INFORMATION PROVIDED Start Marker

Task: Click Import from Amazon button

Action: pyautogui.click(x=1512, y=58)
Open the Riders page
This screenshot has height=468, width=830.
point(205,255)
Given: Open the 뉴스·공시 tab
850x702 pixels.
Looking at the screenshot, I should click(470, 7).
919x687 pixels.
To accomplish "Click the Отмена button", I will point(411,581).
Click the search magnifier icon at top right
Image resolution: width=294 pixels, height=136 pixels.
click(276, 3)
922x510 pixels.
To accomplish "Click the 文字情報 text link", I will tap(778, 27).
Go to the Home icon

INFORMATION PROVIDED End Marker

**TASK INSTRUCTIONS**
The full listing needs to be transcribed exactly.

**FINAL ANSWER**
Task: Click Import from Amazon button

Action: pyautogui.click(x=1512, y=58)
Open the Riders page
This screenshot has height=468, width=830.
point(205,255)
Given: Open the 뉴스·공시 tab
850x702 pixels.
Looking at the screenshot, I should click(470, 7).
919x687 pixels.
To accomplish "Click the Отмена button", I will point(411,581).
Click the search magnifier icon at top right
Image resolution: width=294 pixels, height=136 pixels.
click(276, 3)
922x510 pixels.
To accomplish "Click the 文字情報 text link", I will tap(778, 27).
Go to the Home icon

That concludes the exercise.